_Exercise details_:
State how many lines of the records contain the word "screenshot". Reply with the number alone.

Collected data
■ ■ ■ ■ ■

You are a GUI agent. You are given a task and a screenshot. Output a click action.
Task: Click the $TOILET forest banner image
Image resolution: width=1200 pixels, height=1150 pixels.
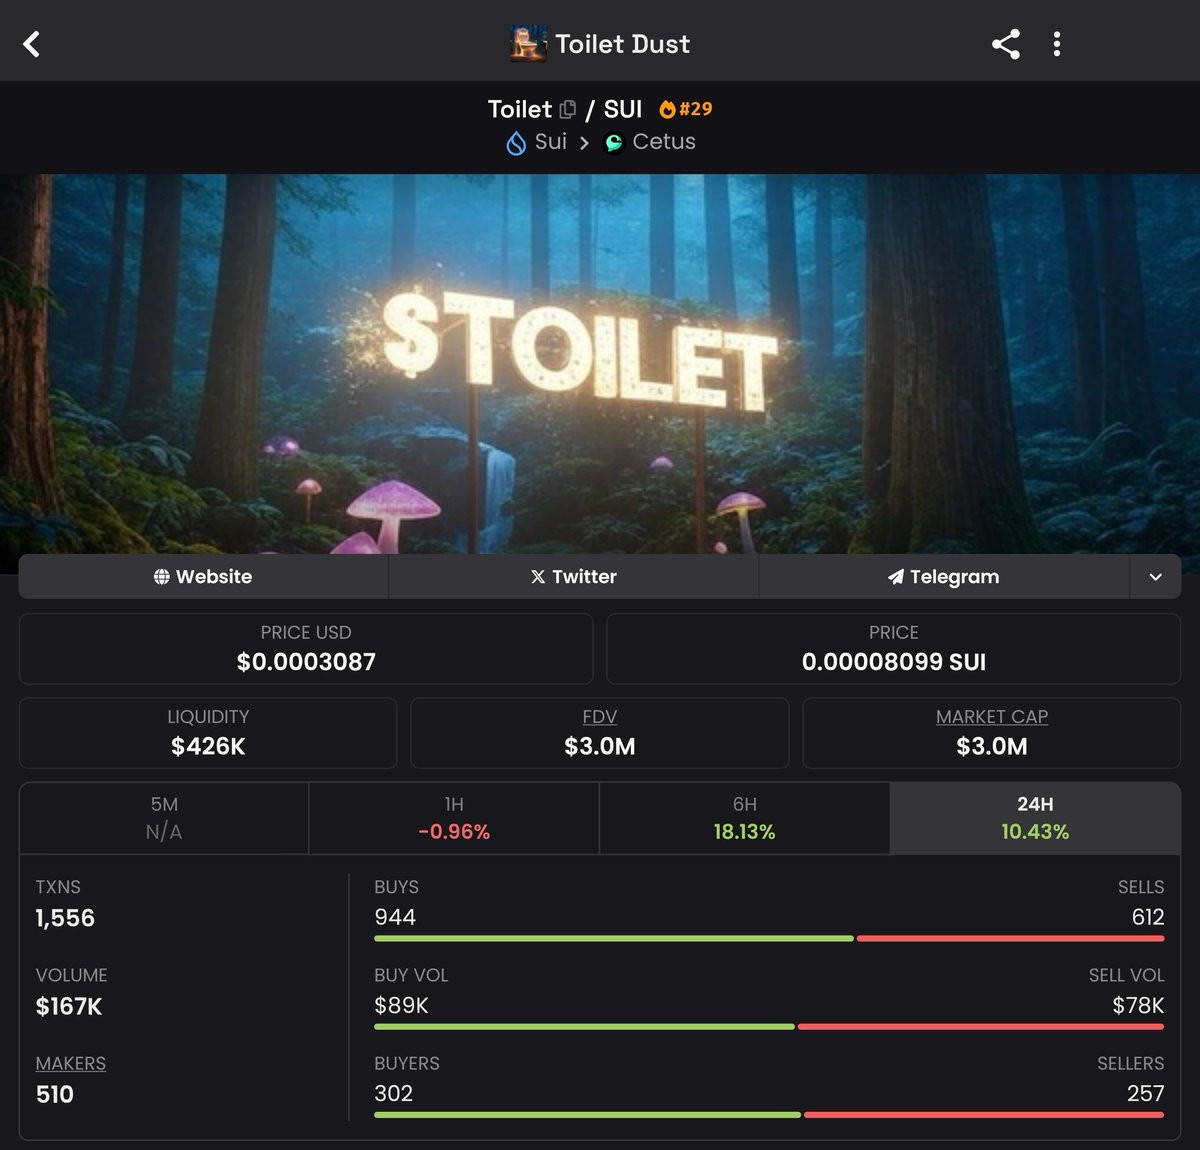tap(600, 364)
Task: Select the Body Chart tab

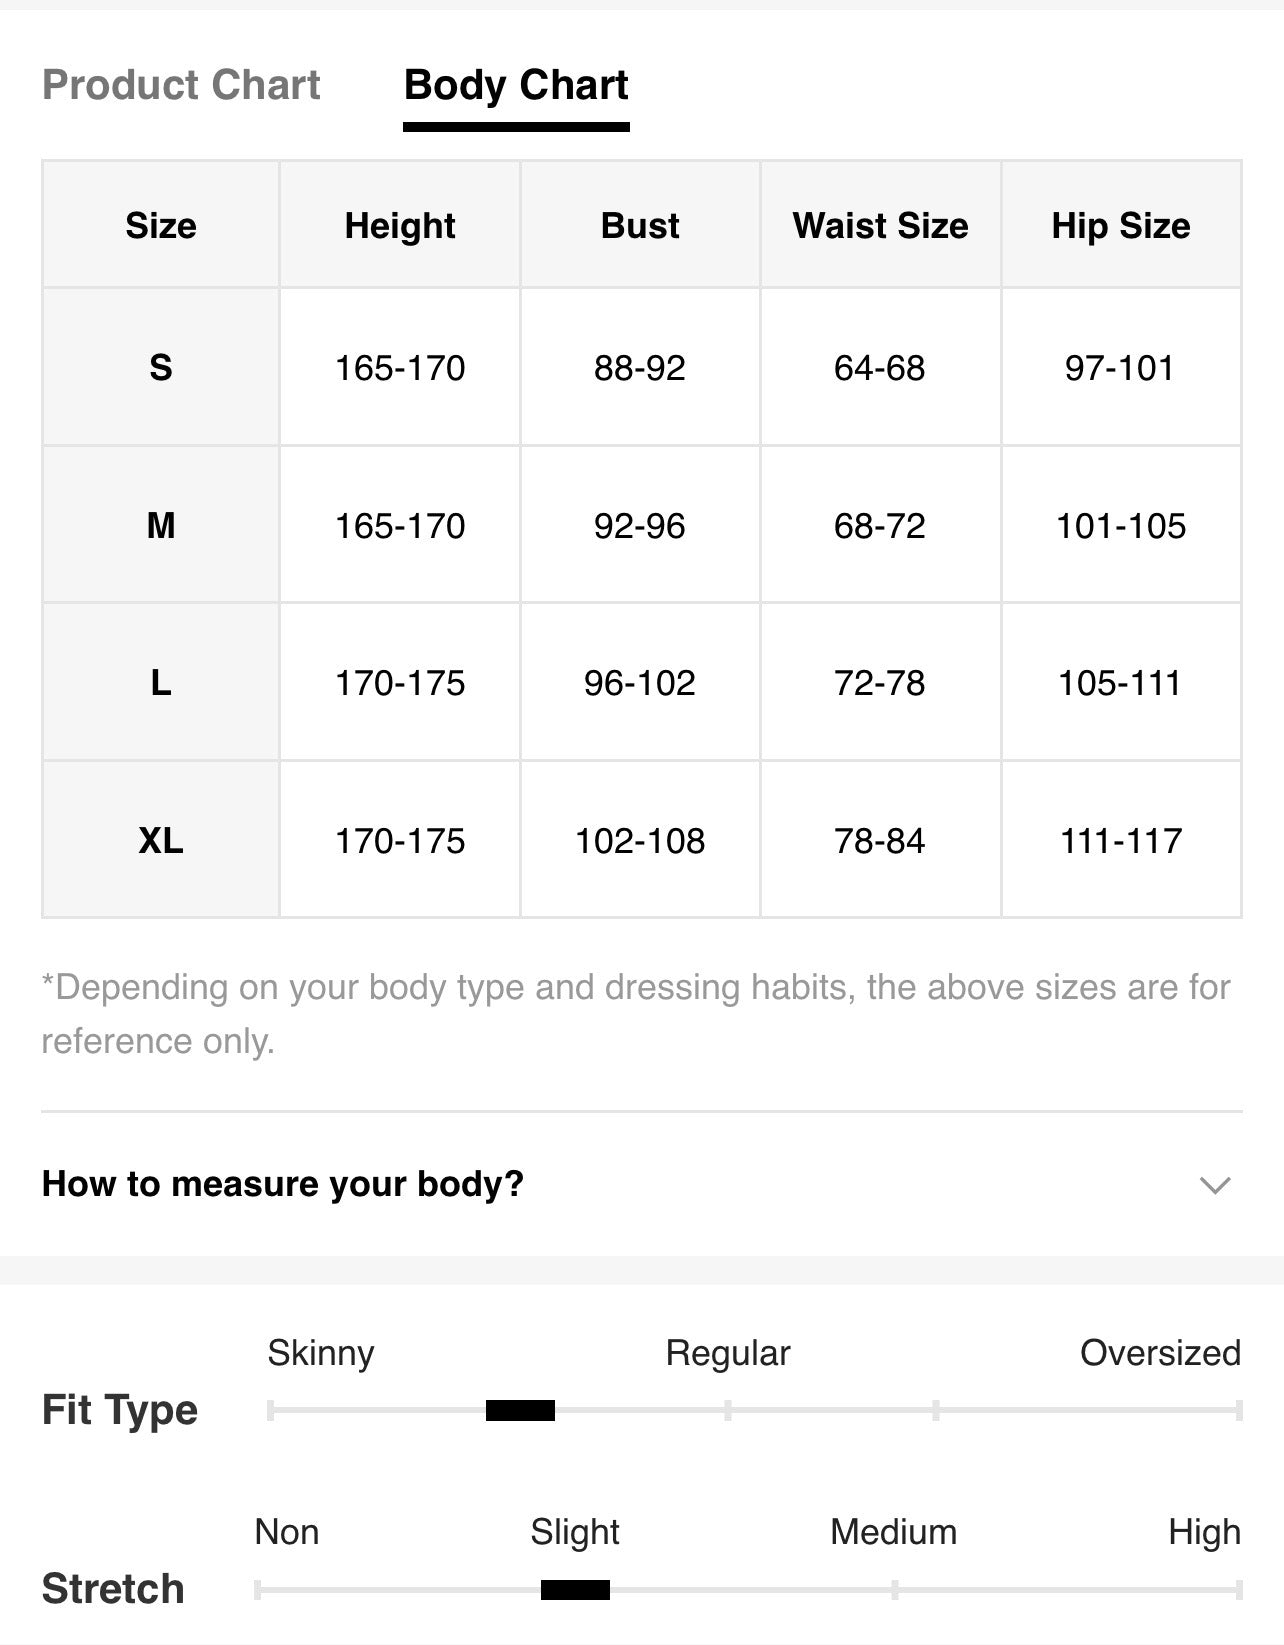Action: 516,87
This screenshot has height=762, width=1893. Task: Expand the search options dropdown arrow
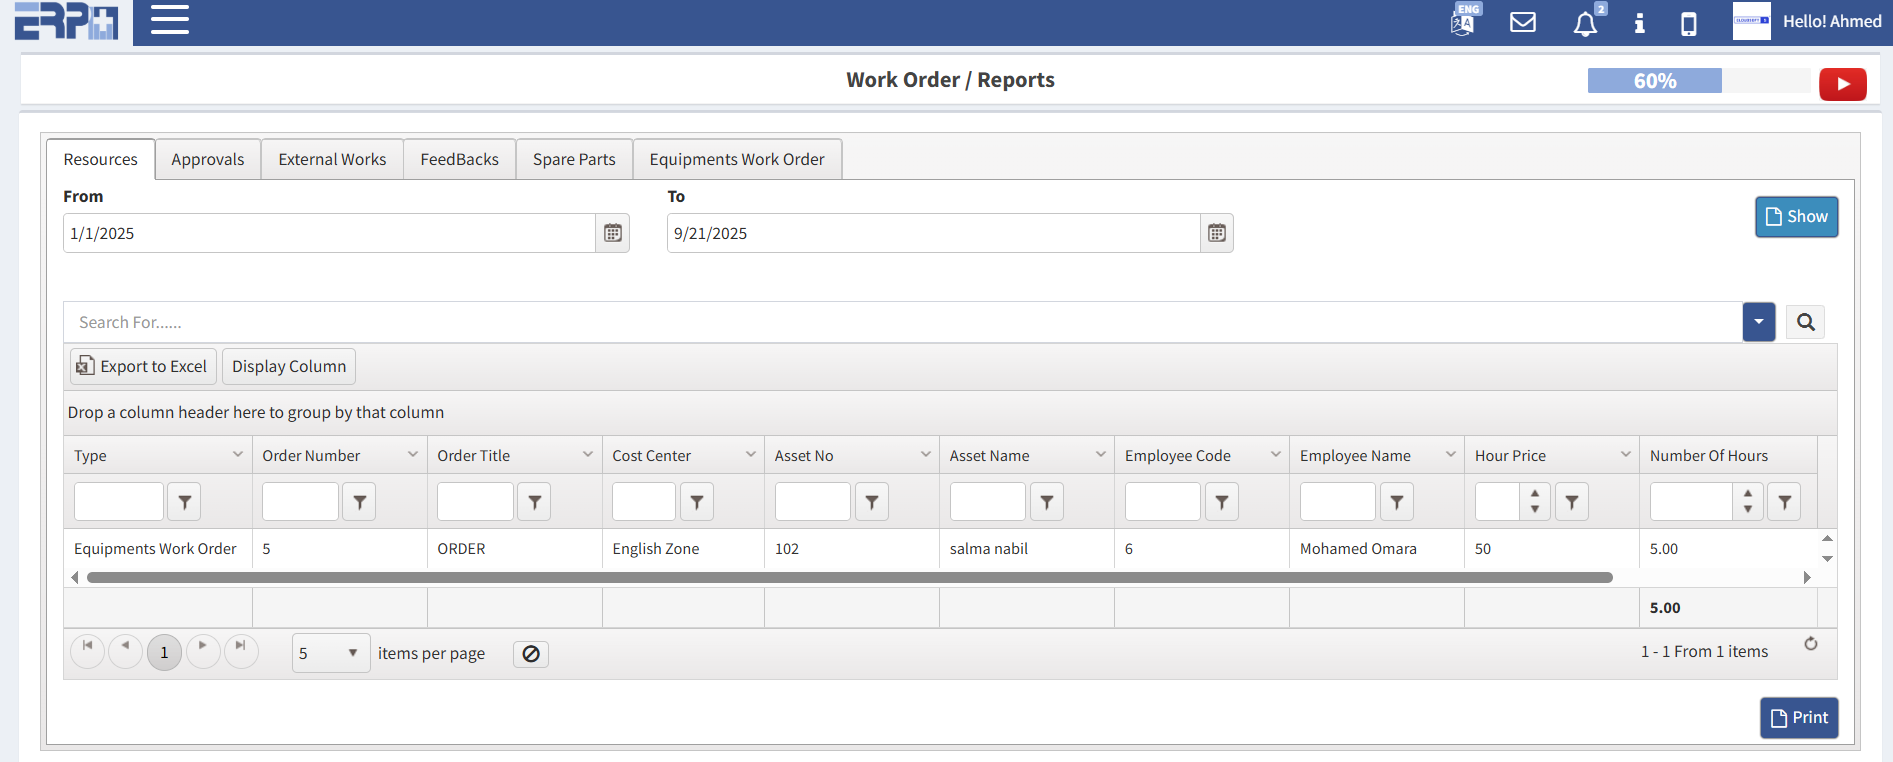[1758, 322]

■ ■ ■ ■ ■

_Exercise answer_:
2